>> Start Extracted data
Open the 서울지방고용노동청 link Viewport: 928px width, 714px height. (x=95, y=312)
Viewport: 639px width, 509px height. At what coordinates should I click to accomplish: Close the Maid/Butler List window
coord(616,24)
>> End Extracted data
>> Start Extracted data
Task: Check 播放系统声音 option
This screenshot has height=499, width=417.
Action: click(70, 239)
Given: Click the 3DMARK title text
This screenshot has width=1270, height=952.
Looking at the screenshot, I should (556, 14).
>> End Extracted data
>> Start Extracted data
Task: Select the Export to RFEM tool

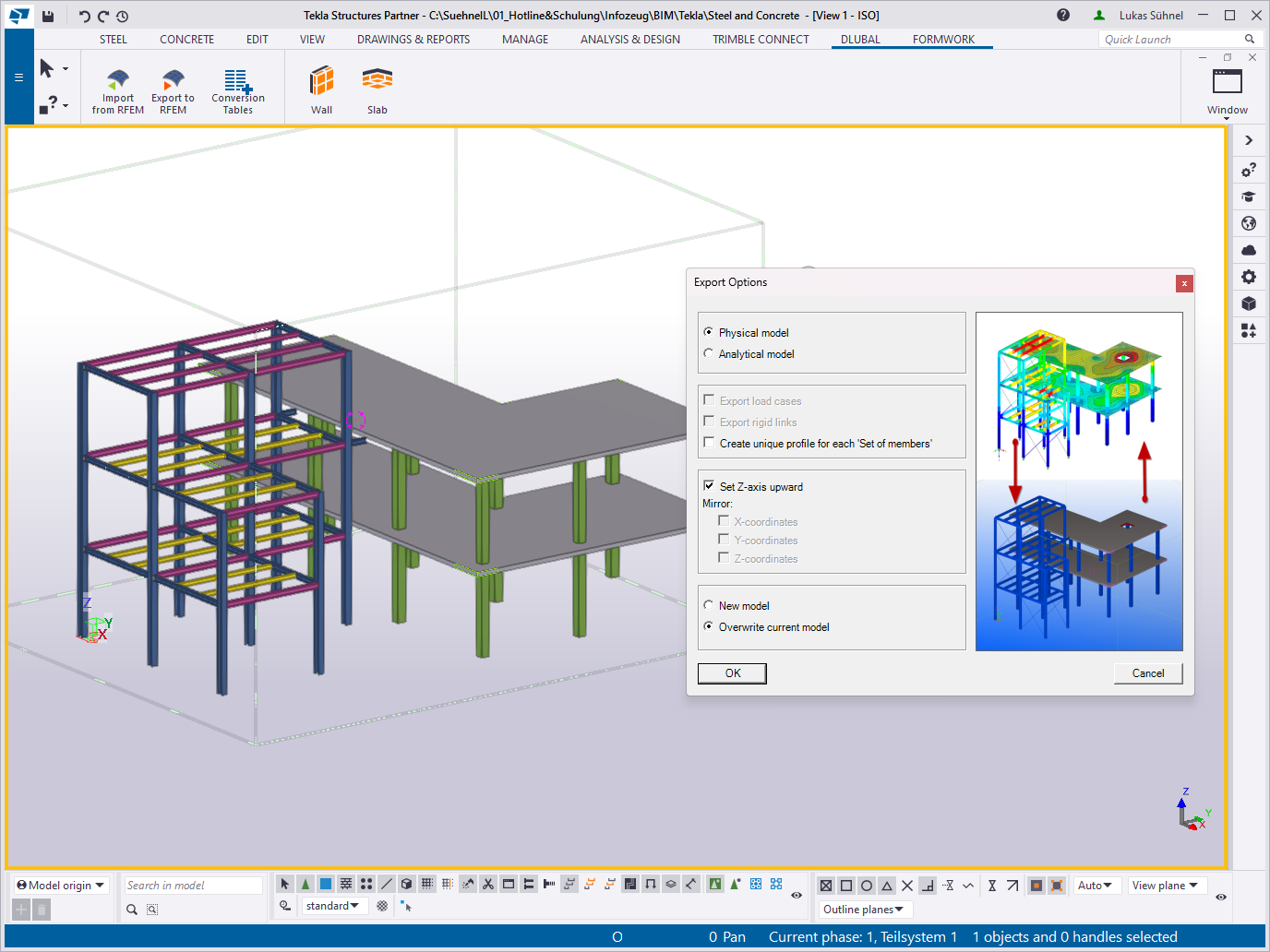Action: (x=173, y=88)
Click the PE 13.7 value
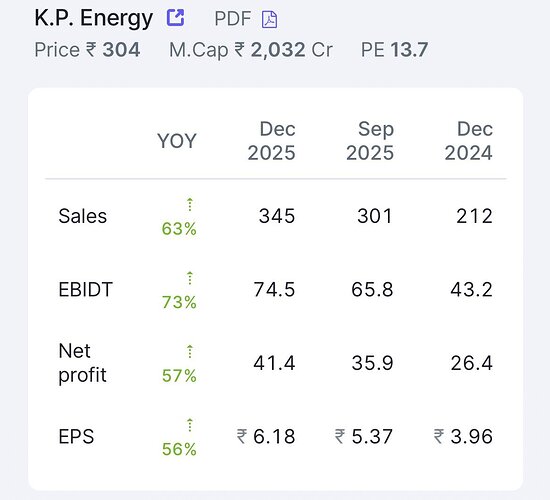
>> End Extracted data
• **Exercise brief**:
Reproduce the entries between the line containing "Viewport: 639px width, 509px" and the line containing "coord(616,24)", inclusive, adding 12 to each number in the coordinates of the answers.

• **Answer to this task**:
Viewport: 639px width, 509px height. At what coordinates should I click to accomplish: Close the Maid/Butler List window
coord(628,36)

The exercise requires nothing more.